Photo courtesy of Amber Sowards

Meet Mel and Amber. They live in Madison, Wisconsin, with their dog and two cats. Their first baby is due this month.

Following a federal district court ruling striking down the state’s discriminatory marriage ban on June 6, they married in Dane County on the courthouse steps. Reflecting on their decision to tie the knot, Amber said, “I didn’t think it would change anything except on paper, but we felt closer. It all felt more real.”

Just nine days after hearing arguments seeking marriage for same-sex couples in Indiana and Wisconsin, the U.S. Court of Appeals for the 7th Circuit issued a blistering, unanimous decision upholding earlier district court rulings striking down both states’ marriage bans. Following those earlier district court rulings this year, hundreds of couples like Mel and Amber were legally married in both states prior to the decisions being stayed.

But as of today, these couples’ marriages have yet to be recognized by the federal government. 

No doubt reflecting feelings of many other couples in their situation, Mel said, “We had hoped getting married would give us more security, but instead we’re more in limbo than ever before.”

The Department of Justice rightly announced earlier this year that similarly situated same-sex couples in Michigan and Utah would have their marriages recognized as lawful, and they would be considered eligible for all relevant federal benefits. Speaking of such couples in Utah, Attorney General Eric Holder said, “These families should not be asked to endure uncertainty regarding their status as the litigation unfolds.”

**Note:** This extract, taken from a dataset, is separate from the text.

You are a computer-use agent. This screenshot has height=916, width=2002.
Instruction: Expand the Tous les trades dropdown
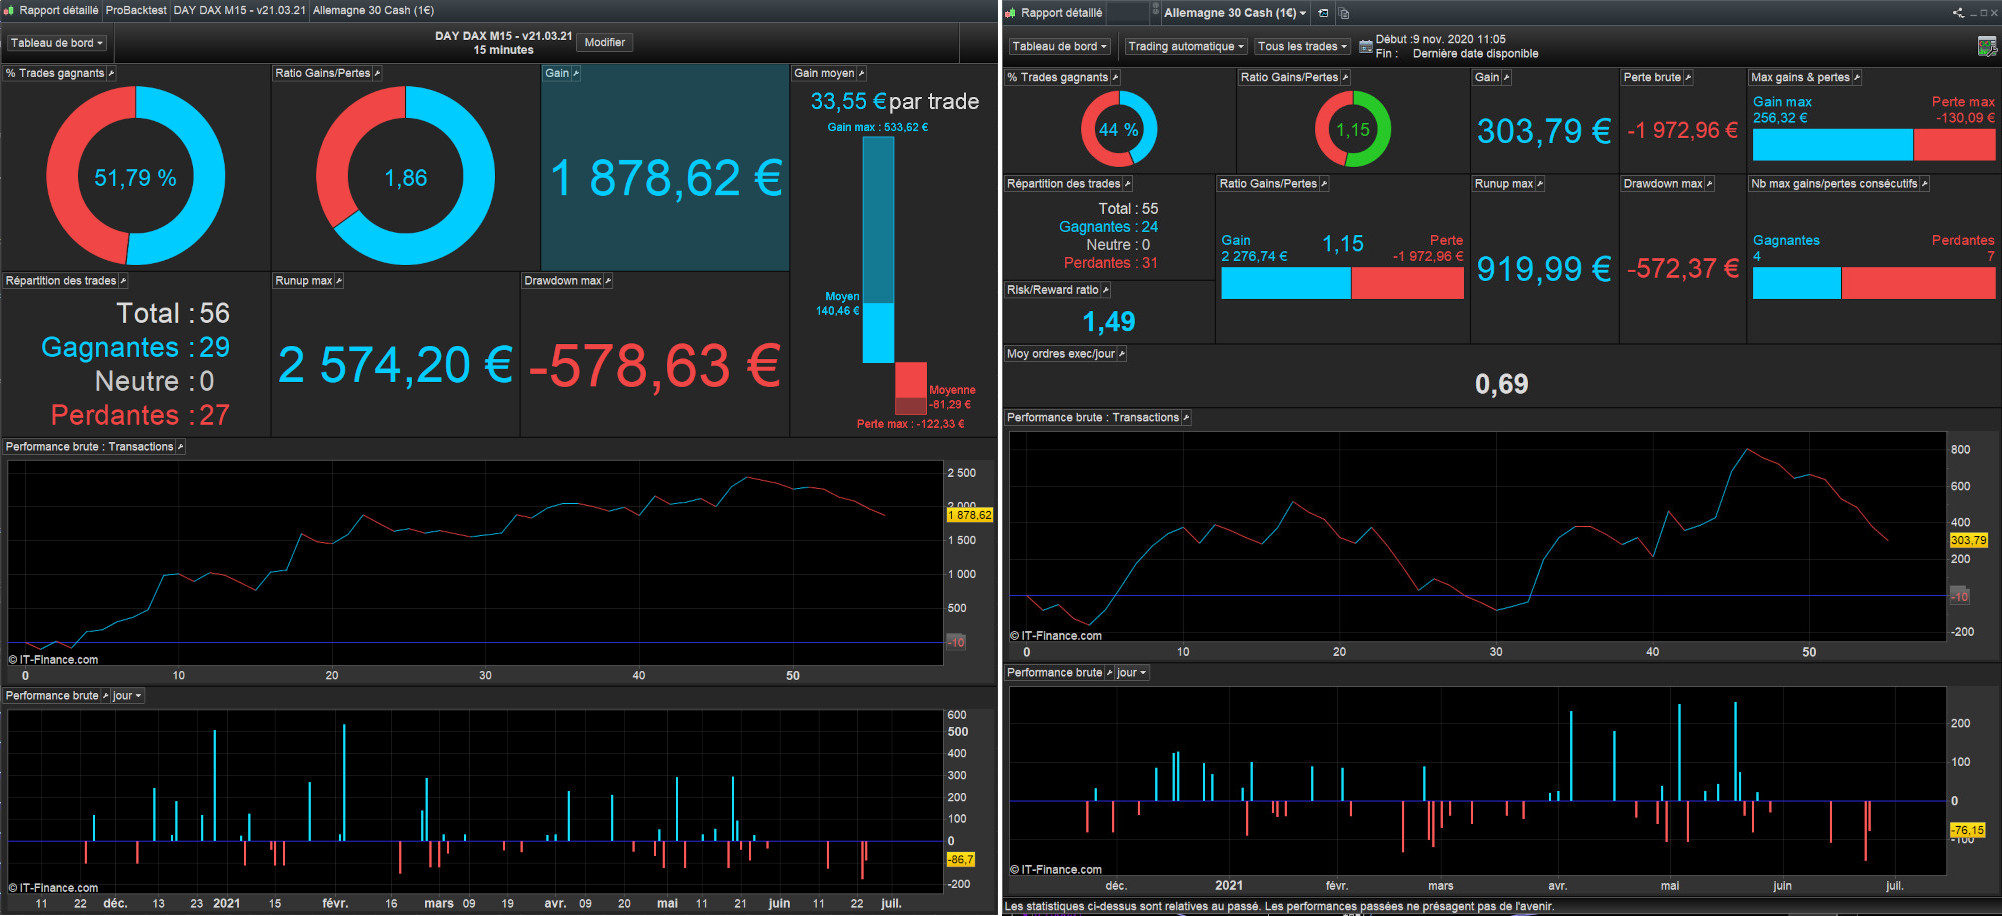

Several months later, speaking of couples who married in Michigan before the district court’s ruling was stayed, Holder again stated, “[T]hese Michigan couples will not be asked to wait for further resolution in the courts before they may seek federal benefits to which they are entitled.”

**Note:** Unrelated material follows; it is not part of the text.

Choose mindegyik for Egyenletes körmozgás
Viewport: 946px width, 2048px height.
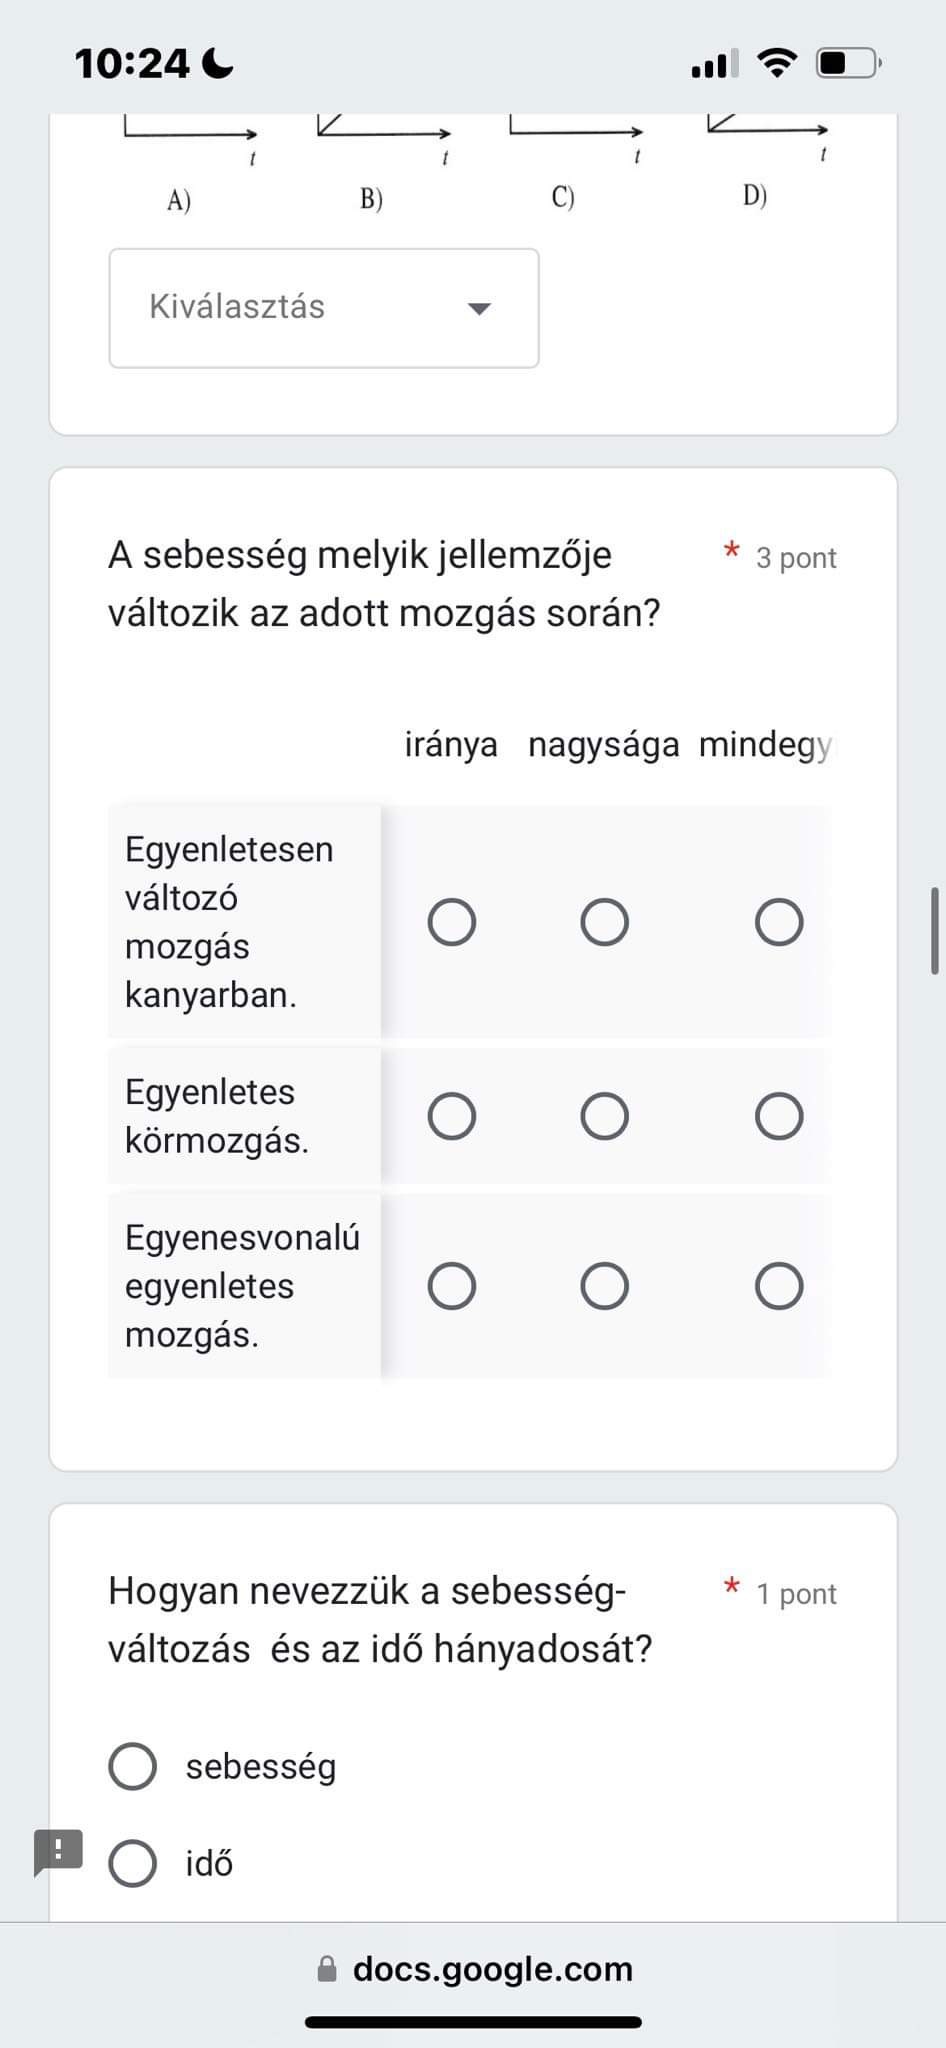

Why is this no less true for the hundreds of same-sex couples who legally married in Indiana and Wisconsin?

In Michigan, the governor did make it clear that, while the state would not extend recognition to these couples while the legal challenge of the state’s marriage ban proceeded, the marriages that took place were lawful and cannot be taken away. Similar assurances have not come from officials in either Indiana or Wisconsin, but that is not what federal recognition should hinge on.

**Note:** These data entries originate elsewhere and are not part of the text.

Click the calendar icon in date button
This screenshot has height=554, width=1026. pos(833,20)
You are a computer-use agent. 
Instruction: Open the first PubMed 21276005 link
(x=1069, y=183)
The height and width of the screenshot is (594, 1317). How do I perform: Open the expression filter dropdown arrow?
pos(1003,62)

Marriages that same-sex couples in both states validly entered into have vested these couples with rights that the state and federal government must recognize. Attempting to retroactively strip these couples of their rights by refusing to recognize their marriages puts the government in conflict with the couples’ due process rights under the Constitution.

Following the district court decision in Wisconsin in June, members of that state’s congressional delegation sent Attorney General Holder a letter asking that same-sex couples who legally married have their marriages recognized for all federal purposes. The ACLU of Indiana sent a similar letter to Holder in July. DOJ still has not said one way or the other how it intends to treat these couples.

Thursday’s decision from the 7th Circuit was certainly reason for celebration, but it is not the end of the road for the legal challenges to Indiana’s and Wisconsin’s marriage bans. While that moves forward, potentially ending at the Supreme Court, the federal government should act now to ensure that families like those of Mel, Amber, and their new baby aren’t left in limbo in the meantime and therefore denied the security the federal government accords the marriages of same-sex couples in Utah and Michigan.